【求助】请问用SDS-PAGE测量蛋白质复合物分子量，在样品处理时是否一定要加热呢？

SDS-PAGE原理：
蛋白质在聚丙烯酰胺凝胶中电泳时，它的迁移取决于它所带电荷以及分子大小和形状等因素。如果在聚丙烯酰胺系统中加入阴离子去污剂十二烷基磺酸钠(SDS),大多数蛋白质能与SDS按一定比例结合，即每克蛋白质结合1.4g的SDS－复合物都带上相同密度的负电荷，它的量大大超过了蛋白质分子原有的电荷量，因而消除了蛋白质原有的电荷差别，使蛋白质分子电泳的迁移率主要取决于本身的分子量，而与蛋白质所带的电荷无关，在一定条件下，蛋白质的分子量的对数与电泳迁移率间呈负相关。
加热会使蛋白质变性，肯定会改变复合物的性质，只要不是改变分子量/表观分子量，就不会影响结果。

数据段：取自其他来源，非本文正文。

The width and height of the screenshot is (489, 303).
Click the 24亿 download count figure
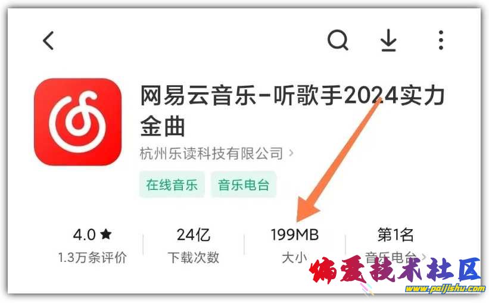(x=194, y=235)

还原型SDS-PAGE本身就是对蛋白的一个变性过程。
加热是SDS-PAGE测量蛋白质复合物分子量的必须步骤。
通过加热，促进蛋白形成椭圆结构，椭圆的短轴一致，长轴依据蛋白的分子量而不同，在电泳中表现为不同的泳动速率，与蛋白标准对照，从而达到测定分子量的目的。

疏水性特别强的蛋白质,比如那些含有多个跨膜结构域的蛋白,在100度下处理可能会发生沉淀或聚合,于是可以改用(45-55)的温度加热样品1小时达到变性的目的.

做了这么长时间，只知道加热这一步是为了变性，让蛋白在聚酰胺内能更好地转移，但从来没考察过其机理！学习了！

请问：我的目标蛋白是疏水性较强的跨膜蛋白，但我不知（45-55）的温度能否使菌体破碎并使蛋白质充分变性？谢谢!!